Definition: The percentage of classes/methods/lines of code executed during testing. There is class coverage, method coverage and line coverage. Code coverage is generally a useful quality metric and indicator of missing tests, but it is not a guarantee of good tests or that all relevant cases are covered, so take it with a grain of salt.
Aim for 100% code coverage. Untested code is risky and bug-prone. Although 100% is rarely exactly achieved, it's a worthy goal that encourages thorough testing.
Meaningful Tests: Only add tests that add value, e.g. don't add tests just to achieve 100% code coverage or to test something that has already been tested.
Leverage code coverage tools that determine code coverage during test execution.
Failure Strictness: If at least one test fails, it requires the developer's attention. He is not allowed to proceed with other work until that problem is fixed, and all tests must pass without exception.
Falsifiability = The ability to fail.
Wrongfully failing tests are easy to detect, because a good developer will pay attention to all failing tests and fix the problems before moving on.
Wrongfully passing tests lack the ability to fail properly and are hard to detect because everything seems fine, which is why it is so important to focus on preventing them. They do damage by appearing to validate functionality that they do not. A properly executed Test Driven Development workflow is one of the best ways to avoid these kinds of problems, which are described in this article.

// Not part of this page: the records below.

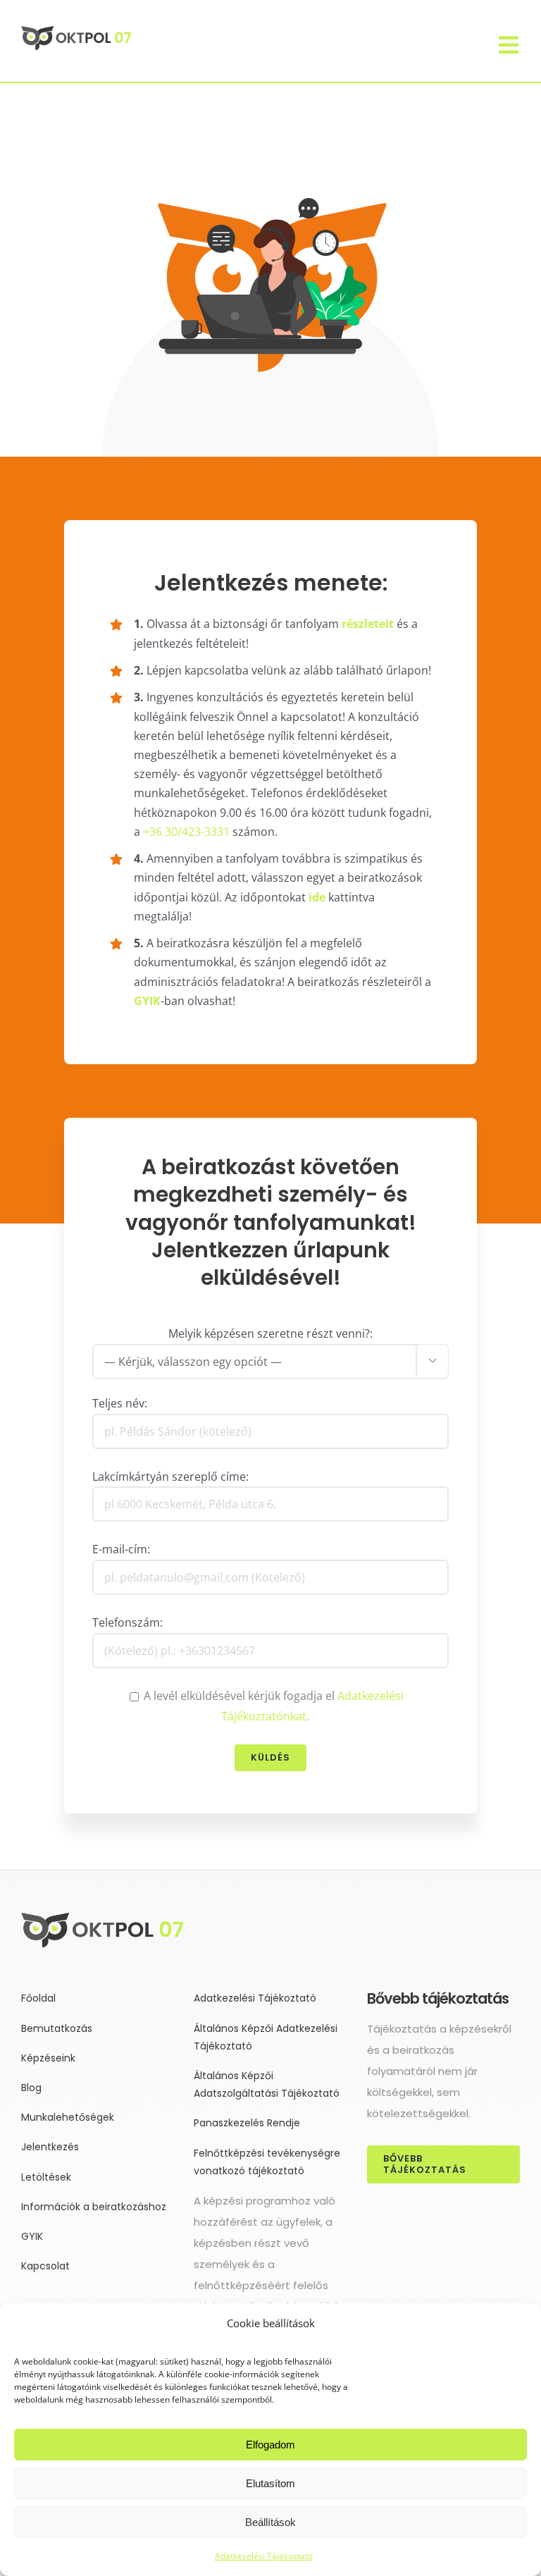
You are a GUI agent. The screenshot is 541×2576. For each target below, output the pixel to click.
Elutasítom (270, 2483)
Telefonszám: (127, 1622)
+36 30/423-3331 (186, 831)
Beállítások (270, 2522)
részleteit (368, 623)
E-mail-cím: (121, 1549)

Determinism and Reproducibility: Repeated tests should always produce the same result. The success of tests should never depend on anything other than the production code. Avoid sources of randomness that could cause the test to fail even though the production code is fine. These include random number generators, threads, host-specific infrastructure (operating system, absolute paths, hardware: I/O speed or CPU load), networking over the local network or Internet (since the network or other hosts may sometimes be down), time/timestamps, pre-existing values in the database or files on the host system that are not in the source code.
Single Action Execution: The entire setup and testing process should require a single click or shell command. Otherwise, they will not be used regularly, which reduces the quality assurance of the production code.
Independence: Tests should be independent and not influenced by other tests; the order in which tests are executed should not matter.
Self-Containment: The result of unit and component tests should depend only on the source code and not on external factors. This helps to achieve reproducibility and independence.
Clean Test Code: Maintain the same high standards for test code as for production code. The only exception is execution speed - tests need to be fast, but not highly optimized, as they typically deal with only small amounts of test data.
Easy Bug Tracing: Failed tests should clearly indicate the location and reason for the failure. Measures to achieve this could include using only one assertion per test, using error logs, and using unique exceptions and error messages where appropriate.
Test behavior, not implementation. Always run tests against interfaces from production code to test the implementation behind them. The developer should be free to modify the code as long as it produces the correct results. This also reduces the coupling between test and production code, resulting in less work to adapt tests when the implementation changes. Avoid reflection and weakening encapsulation by making private things public. However, weakening encapsulation is a lesser evil than not testing at all.
'Program testing can be used to show the presence of bugs, but never show their absence!' (Edsger W. Dijkstra).
Follow good testing practices to avoid a large number of bugs, but be aware that bugs may still occur and be prepared for them.
Requirement fulfillment over specific solutions: Don't limit tests to a specific solution when multiple valid solutions exist. Test for compliance with solution requirements, not the specific output. This provides flexibility by accepting any valid solution. For example, in pathfinding problems, minimum travel costs validate a solution, not the particular path chosen.
Fast: Tests should be small and fast, which means, for example, that there is no need to test million data points, but maybe 5, each covering just one specific use case or border case. The exceptions are load/stress tests, which are specifically designed to send huge amounts of data to an application.
Specific Assertions: For example, you should assert exactly what type of exception is thrown or what error (message) is returned. If the assertion isn't specific enough, it might not be able to distinguish between similar problems, such as two exceptions of the same type, so it can't detect potential problems.